• [About this task]
Your task is to copy every record exactly.

(Saved data entries)

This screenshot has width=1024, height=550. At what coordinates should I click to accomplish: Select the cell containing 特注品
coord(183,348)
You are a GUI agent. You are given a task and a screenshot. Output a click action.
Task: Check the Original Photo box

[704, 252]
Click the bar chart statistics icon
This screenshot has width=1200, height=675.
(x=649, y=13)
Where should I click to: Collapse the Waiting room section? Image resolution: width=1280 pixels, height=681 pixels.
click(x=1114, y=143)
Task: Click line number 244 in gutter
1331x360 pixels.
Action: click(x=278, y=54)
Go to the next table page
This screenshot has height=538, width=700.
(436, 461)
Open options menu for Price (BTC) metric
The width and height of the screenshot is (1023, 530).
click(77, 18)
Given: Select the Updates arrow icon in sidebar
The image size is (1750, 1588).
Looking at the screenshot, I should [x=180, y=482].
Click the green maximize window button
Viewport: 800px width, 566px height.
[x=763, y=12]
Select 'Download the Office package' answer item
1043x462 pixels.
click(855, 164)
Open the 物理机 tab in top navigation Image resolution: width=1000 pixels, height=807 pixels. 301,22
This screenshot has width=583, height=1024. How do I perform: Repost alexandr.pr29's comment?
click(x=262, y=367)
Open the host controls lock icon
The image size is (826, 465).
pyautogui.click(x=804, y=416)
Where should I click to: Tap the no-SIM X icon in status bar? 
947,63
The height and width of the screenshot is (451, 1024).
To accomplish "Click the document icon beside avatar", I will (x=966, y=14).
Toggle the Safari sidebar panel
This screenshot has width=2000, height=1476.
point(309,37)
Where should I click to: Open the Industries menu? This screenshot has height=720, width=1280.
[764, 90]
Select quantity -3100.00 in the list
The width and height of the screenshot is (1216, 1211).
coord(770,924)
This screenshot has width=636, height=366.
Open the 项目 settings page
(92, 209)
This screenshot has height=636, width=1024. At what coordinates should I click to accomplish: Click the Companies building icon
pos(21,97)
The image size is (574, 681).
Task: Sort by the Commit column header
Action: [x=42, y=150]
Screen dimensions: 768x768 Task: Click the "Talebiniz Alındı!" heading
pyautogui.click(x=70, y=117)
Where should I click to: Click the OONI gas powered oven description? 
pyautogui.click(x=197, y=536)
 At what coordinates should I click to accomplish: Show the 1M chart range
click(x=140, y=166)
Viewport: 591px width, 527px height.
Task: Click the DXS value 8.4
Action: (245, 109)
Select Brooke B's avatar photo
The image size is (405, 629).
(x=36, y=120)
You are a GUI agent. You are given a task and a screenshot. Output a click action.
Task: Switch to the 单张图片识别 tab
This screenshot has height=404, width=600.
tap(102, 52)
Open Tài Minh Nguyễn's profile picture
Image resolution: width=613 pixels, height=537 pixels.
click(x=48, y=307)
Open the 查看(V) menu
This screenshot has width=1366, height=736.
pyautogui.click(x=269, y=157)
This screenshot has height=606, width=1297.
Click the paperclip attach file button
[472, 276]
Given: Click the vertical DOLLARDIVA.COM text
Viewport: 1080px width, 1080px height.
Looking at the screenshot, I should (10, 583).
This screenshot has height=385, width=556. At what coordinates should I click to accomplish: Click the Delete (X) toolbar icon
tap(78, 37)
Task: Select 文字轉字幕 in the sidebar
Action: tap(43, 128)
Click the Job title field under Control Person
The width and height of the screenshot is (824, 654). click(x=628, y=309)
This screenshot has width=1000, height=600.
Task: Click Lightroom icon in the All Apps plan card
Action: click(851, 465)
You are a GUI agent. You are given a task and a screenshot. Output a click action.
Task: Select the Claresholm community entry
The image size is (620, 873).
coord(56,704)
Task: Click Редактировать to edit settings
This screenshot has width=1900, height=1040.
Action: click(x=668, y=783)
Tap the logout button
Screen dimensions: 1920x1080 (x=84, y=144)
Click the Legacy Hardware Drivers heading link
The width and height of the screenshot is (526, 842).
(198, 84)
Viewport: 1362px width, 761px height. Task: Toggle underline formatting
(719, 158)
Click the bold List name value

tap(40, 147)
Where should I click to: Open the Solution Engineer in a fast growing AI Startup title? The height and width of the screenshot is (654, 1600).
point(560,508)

• [Result of the task]
This screenshot has width=1024, height=550. At what coordinates should I click to accomplish: Select the cell containing 特注品
coord(183,348)
You are a GUI agent. You are given a task and a screenshot. Output a click action.
Task: Check the Original Photo box

[704, 252]
Click the bar chart statistics icon
This screenshot has width=1200, height=675.
(x=649, y=13)
Where should I click to: Collapse the Waiting room section? Image resolution: width=1280 pixels, height=681 pixels.
click(x=1114, y=143)
Task: Click line number 244 in gutter
1331x360 pixels.
Action: click(x=278, y=54)
Go to the next table page
This screenshot has height=538, width=700.
(436, 461)
Open options menu for Price (BTC) metric
The width and height of the screenshot is (1023, 530).
click(77, 18)
Given: Select the Updates arrow icon in sidebar
The image size is (1750, 1588).
Looking at the screenshot, I should [x=180, y=482].
Click the green maximize window button
Viewport: 800px width, 566px height.
[x=763, y=12]
Select 'Download the Office package' answer item
1043x462 pixels.
click(855, 164)
Open the 物理机 tab in top navigation Image resolution: width=1000 pixels, height=807 pixels. 301,22
This screenshot has width=583, height=1024. How do I perform: Repost alexandr.pr29's comment?
click(x=262, y=367)
Open the host controls lock icon
The image size is (826, 465).
pyautogui.click(x=804, y=416)
Where should I click to: Tap the no-SIM X icon in status bar? 
947,63
The height and width of the screenshot is (451, 1024).
To accomplish "Click the document icon beside avatar", I will (x=966, y=14).
Toggle the Safari sidebar panel
This screenshot has width=2000, height=1476.
point(309,37)
Where should I click to: Open the Industries menu? This screenshot has height=720, width=1280.
[764, 90]
Select quantity -3100.00 in the list
The width and height of the screenshot is (1216, 1211).
coord(770,924)
This screenshot has width=636, height=366.
Open the 项目 settings page
(92, 209)
This screenshot has height=636, width=1024. At what coordinates should I click to accomplish: Click the Companies building icon
pos(21,97)
The image size is (574, 681).
Task: Sort by the Commit column header
Action: [x=42, y=150]
Screen dimensions: 768x768 Task: Click the "Talebiniz Alındı!" heading
pyautogui.click(x=70, y=117)
Where should I click to: Click the OONI gas powered oven description? 
pyautogui.click(x=197, y=536)
 At what coordinates should I click to accomplish: Show the 1M chart range
click(x=140, y=166)
Viewport: 591px width, 527px height.
Task: Click the DXS value 8.4
Action: (245, 109)
Select Brooke B's avatar photo
The image size is (405, 629).
(x=36, y=120)
You are a GUI agent. You are given a task and a screenshot. Output a click action.
Task: Switch to the 单张图片识别 tab
This screenshot has height=404, width=600.
tap(102, 52)
Open Tài Minh Nguyễn's profile picture
Image resolution: width=613 pixels, height=537 pixels.
click(x=48, y=307)
Open the 查看(V) menu
This screenshot has width=1366, height=736.
pyautogui.click(x=269, y=157)
This screenshot has height=606, width=1297.
Click the paperclip attach file button
[472, 276]
Given: Click the vertical DOLLARDIVA.COM text
Viewport: 1080px width, 1080px height.
Looking at the screenshot, I should (10, 583).
This screenshot has height=385, width=556. At what coordinates should I click to accomplish: Click the Delete (X) toolbar icon
tap(78, 37)
Task: Select 文字轉字幕 in the sidebar
Action: tap(43, 128)
Click the Job title field under Control Person
The width and height of the screenshot is (824, 654). click(x=628, y=309)
This screenshot has width=1000, height=600.
Task: Click Lightroom icon in the All Apps plan card
Action: click(851, 465)
You are a GUI agent. You are given a task and a screenshot. Output a click action.
Task: Select the Claresholm community entry
The image size is (620, 873).
coord(56,704)
Task: Click Редактировать to edit settings
This screenshot has width=1900, height=1040.
Action: click(x=668, y=783)
Tap the logout button
Screen dimensions: 1920x1080 (x=84, y=144)
Click the Legacy Hardware Drivers heading link
The width and height of the screenshot is (526, 842).
(198, 84)
Viewport: 1362px width, 761px height. Task: Toggle underline formatting
(719, 158)
Click the bold List name value

tap(40, 147)
Where should I click to: Open the Solution Engineer in a fast growing AI Startup title? The height and width of the screenshot is (654, 1600).
point(560,508)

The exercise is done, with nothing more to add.